Aras, bu hikâyenin Berna’dan sonraki en masum ikinci kurbanı ve her şeyin kilidini de elinde tutuyor. Onun vicdan yükü, peşini bırakacak gibi görünmüyor. Evin büyük kızı Duru’yla aralarında oluşması muhtemel ilişki de göle attığı annesinin bedenine mezarlıkta omuz veren Aras için hiç de kolay bir sınav olmayacak. O çözülebilir, hem de her an ama Ferda’nın ona şantaj yapacağına hiç şüphem yok. Ne zamanki o Ferda’nın yalanlarıyla yüzleşir ve Berna’nın ölümüne intihar süsü verdiği ortaya çıkar işler o zaman bambaşka bir hâl alır kanımca.
Akrep’in dünyası zorlamadı beni ama karakterlerde çok zorlandım.
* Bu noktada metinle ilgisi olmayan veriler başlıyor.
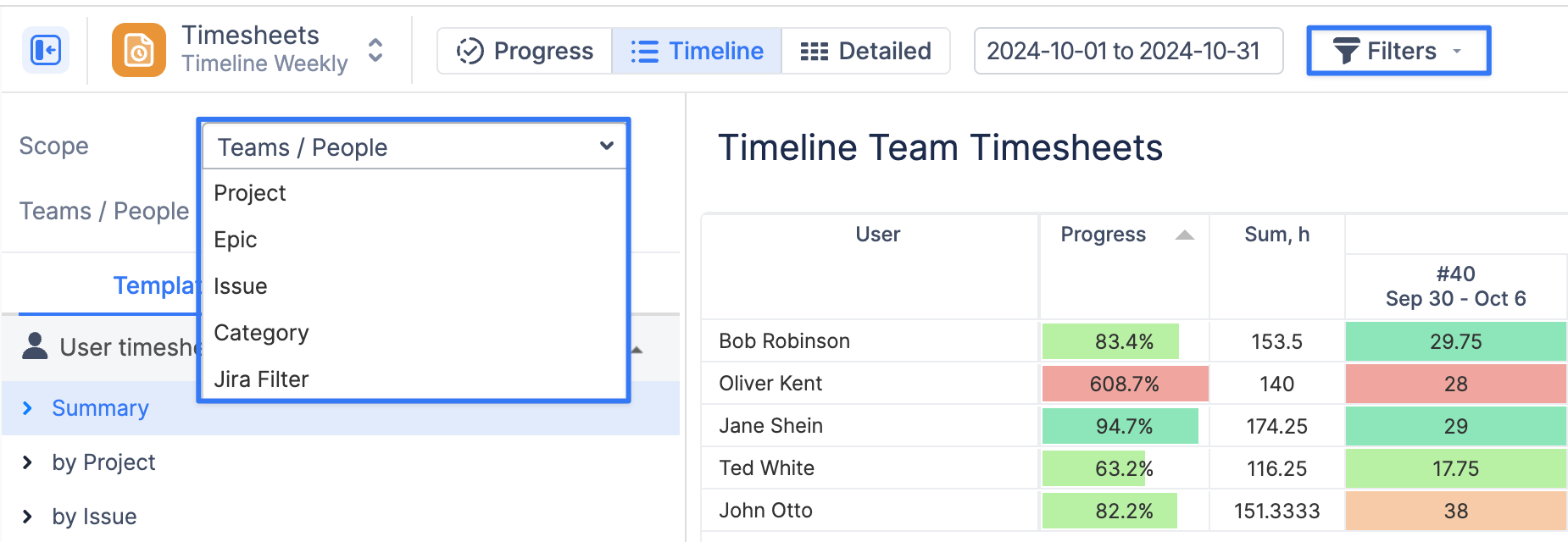Screen dimensions: 1568x542
Task: Open the Timesheets report switcher arrows
Action: click(375, 51)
Bu da kurduğu evrene inanmamı güçleştirdi bir parça. Rejiyi de beğendim, göze çarpan bir olmamışlık yoktu. Günün sonunda dizi, bana batan bir iki karakter haricinde temiz oyunculuklarıyla hikâyeyi beğenen seyircinin ilgisini çekecektir kanaatindeyim.Yolu açık, şansı bol olsun
Yazan, yöneten, oynayan ve emek verenlerin yüreklerine sağlık.